Mercury inspired the earliest alchemical philosophers. The metal, commonly known as quicksilver, was thought to be more than an ordinary liquid or solid, but a substance that existed between the two, as well as between life and death, heaven and earth. And the desire to understand its strange nature drove some of the earliest alchemical studies, some of which date back more than 2000 years.

‘These recipes are not really for the production of mercury,’ says Lucia Maini, a chemist at the University of Bologna in Italy. ‘They’re more to grab the secret of its nature.’

Maini and co-authors have been combining modern chemical and historical research into four very early methods for creating mercury from cinnabar – a bright red mineral of mercury sulfide (HgS), once commonly used as a pigment, that’s been mined in Europe for more than 4000 years.

Metallic mercury was also sometimes found in cinnabar deposits, which may have suggested the connection to early alchemists, Maini says.

Antiquity meets modernity

The study looks at alchemical descriptions of four very early ways of making metallic mercury from cinnabar. One of them is a ‘cold extraction’ method described in the 4th century BC in the writings of the Greek philosopher Theophrastus, the successor of Aristotle at the Lyceum in Athens.


Source: © 2022 National Academy of Science

Reaction vessel with iron plate and cinnabar powder before the reaction (A and B) and after 10 minutes of heating using a Bunsen burner (C). The mercury condensed on the lid (D)

The other three are ‘hot extraction’ methods: one reported by the Roman architect and engineer Vitruvius in the 1st century BC; another from the 1st century AD writings of a Greek alchemist now known as Pseudo-Democritus; and another described in the 1st century AD by both the Roman natural philosopher Pliny the Elder and the Greek physician Dioscorides, and in what’s known as the Leyden papyrus from 3rd century Egypt.

It’s taken several years for the group of chemists and historians at the University of Bologna to complete the study, which involved carefully recreating the alchemical recipes with modern chemical methods and determining the various chemical reactions that took place at each stage of each process.

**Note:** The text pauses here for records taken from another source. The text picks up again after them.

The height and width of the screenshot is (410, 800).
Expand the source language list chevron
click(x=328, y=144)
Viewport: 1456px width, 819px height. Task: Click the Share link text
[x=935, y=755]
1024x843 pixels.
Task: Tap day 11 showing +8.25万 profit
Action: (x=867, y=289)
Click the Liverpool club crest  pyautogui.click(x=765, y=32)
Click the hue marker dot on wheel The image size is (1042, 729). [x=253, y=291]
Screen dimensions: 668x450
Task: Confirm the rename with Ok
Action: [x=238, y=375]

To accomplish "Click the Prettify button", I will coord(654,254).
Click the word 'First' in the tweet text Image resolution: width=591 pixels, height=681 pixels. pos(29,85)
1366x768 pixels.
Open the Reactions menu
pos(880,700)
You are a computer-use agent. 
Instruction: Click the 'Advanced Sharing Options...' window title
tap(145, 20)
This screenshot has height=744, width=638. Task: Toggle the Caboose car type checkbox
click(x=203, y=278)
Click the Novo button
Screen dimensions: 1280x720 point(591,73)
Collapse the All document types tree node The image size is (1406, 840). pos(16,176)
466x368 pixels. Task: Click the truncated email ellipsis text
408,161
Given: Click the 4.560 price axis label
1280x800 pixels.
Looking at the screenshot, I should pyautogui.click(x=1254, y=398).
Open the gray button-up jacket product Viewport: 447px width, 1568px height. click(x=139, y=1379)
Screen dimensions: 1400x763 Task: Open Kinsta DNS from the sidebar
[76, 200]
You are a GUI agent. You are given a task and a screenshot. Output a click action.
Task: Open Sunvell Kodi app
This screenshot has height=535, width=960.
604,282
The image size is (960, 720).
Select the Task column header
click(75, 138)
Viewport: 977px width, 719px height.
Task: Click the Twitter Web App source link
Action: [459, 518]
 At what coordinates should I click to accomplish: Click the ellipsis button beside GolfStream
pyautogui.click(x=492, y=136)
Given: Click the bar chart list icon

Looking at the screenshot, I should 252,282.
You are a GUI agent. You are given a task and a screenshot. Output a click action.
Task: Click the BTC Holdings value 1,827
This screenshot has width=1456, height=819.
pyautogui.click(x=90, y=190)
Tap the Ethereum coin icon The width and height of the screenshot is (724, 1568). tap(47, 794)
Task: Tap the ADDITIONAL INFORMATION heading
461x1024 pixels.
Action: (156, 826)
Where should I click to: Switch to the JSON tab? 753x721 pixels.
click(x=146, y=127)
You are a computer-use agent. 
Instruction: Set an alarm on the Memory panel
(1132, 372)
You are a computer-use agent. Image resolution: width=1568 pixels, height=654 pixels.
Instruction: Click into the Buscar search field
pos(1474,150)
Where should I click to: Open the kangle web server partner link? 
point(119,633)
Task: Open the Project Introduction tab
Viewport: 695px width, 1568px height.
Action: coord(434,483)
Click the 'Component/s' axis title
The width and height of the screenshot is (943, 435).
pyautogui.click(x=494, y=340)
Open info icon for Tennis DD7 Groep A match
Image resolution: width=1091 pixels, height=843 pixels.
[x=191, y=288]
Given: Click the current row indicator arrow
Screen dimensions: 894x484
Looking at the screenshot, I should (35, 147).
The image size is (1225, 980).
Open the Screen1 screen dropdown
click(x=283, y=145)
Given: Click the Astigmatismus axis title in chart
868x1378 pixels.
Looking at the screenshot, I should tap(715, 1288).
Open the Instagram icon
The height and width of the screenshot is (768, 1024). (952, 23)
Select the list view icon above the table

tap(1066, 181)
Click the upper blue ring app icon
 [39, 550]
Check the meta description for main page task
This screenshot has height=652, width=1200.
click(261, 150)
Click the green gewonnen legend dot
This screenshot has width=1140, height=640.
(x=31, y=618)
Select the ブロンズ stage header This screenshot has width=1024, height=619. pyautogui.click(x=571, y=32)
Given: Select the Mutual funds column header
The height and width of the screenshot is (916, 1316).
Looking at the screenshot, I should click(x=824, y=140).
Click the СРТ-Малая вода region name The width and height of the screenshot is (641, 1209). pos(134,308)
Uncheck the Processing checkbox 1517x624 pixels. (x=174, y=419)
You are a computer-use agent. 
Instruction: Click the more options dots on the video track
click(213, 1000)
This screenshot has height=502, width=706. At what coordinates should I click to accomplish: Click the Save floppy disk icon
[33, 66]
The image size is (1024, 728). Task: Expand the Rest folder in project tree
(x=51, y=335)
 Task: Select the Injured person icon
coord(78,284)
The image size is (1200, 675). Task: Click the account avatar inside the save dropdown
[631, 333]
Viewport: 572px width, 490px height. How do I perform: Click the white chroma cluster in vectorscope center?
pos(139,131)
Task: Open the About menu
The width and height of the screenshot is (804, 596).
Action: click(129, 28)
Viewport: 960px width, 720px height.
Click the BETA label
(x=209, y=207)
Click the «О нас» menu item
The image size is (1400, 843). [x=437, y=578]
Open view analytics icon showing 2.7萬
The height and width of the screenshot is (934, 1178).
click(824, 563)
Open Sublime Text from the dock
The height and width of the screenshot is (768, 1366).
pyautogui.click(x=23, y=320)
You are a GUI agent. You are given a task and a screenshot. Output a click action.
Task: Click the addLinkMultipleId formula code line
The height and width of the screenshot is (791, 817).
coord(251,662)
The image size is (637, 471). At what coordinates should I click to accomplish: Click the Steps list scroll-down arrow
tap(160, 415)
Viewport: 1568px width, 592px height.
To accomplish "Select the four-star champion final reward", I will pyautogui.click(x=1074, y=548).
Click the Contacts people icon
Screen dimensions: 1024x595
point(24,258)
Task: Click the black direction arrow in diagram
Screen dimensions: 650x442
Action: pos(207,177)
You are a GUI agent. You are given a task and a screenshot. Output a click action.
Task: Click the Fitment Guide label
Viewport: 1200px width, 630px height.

Maini explains that a foundational goal of the group has been to better understand the language used in the ancient recipes. ‘The goal of replication may be described as an attempt to translate the technical lore of ancient alchemy into the modern language of chemistry,’ the researchers write. ‘We try to identify ingredients, understand reactions and measure variables about which ancient sources remain silent.’

In some cases, Maini says, ingredients were added to the methods only because of the alchemical understanding of what they would do: for example, a recipe might call for adding the leaves of a plant that was thought to be important for ‘purification’, but which had no chemical role.

In other cases, crucial reactions could be essentially hidden by the alchemical process: the hot extraction method described by Pliny, Dioscorides and the Leyden papyrus called for heating the cinnabar in an earthen vessel, which suggested it would be oxidised. However, the researchers found instead that the cinnabar reacted with the iron in a shell-like container used to hold it within the vessel, forming ferrous sulfide.

On the other hand, the cold extraction method described obtaining mercury by grinding cinnabar and vinegar with a copper mortar and pestle. The researchers determined that copper was a key reagent, and that while it could be replaced by lead or tin – materials for mortars suggested by later alchemical writers – iron would not work.

Hidden details

These crucial reactions could only be determined by attempting to replicate the alchemical recipes, the researchers found – merely reading them was not enough, because the recipes often gave ‘crucial procedural information in apparently minor textual details’.

They also found that some ingredients were favoured because of the alchemical understanding of substances: for instance, ‘oil of natron’ – apparently sodium carbonate decahydrate (natron) dissolved in a liquid like oil or water – was preferred over readily-available quicklime because alchemists held to Aristotle’s assertion that liquids react more quickly than solids.

‘Maybe the idea is not new, but to do it is really challenging,’ Maini says. ‘We needed to have a lot of people working together: philologists to translate the Latin and other ancient languages, historians, chemists, sometimes botanists … it was very interdisciplinary.’

Mercury was widely used in alchemy. It was essential for ‘purifying’ various substances alchemists devised and it was a crucial ingredient for making the Philosopher’s Stone, which was thought to turn common metals into gold.

‘Mercury itself is magic,’ says Tomislav Friščić, a professor of chemistry at Canada’s McGill University who wasn’t involved in the research. ‘Mercury is a liquid metal, so it’s unique, and it also has the ability to mix with other metals [as an amalgam].’

He describes the research by Maini and her colleagues as ‘really brilliant’ and notes that the cold extraction method they studied may be the earliest-known chemical protocol. The recipe appears in a treatise by Theophrastus titled On Stones, which he wrote in the 4th century BC.

‘You can think of [On Stones] as a prototype of an inorganic chemistry textbook,’ Friščić says. ‘It’s really an attempt to take all the knowledge of minerals and materials and metal extraction from the ancient world, and put it into a book.’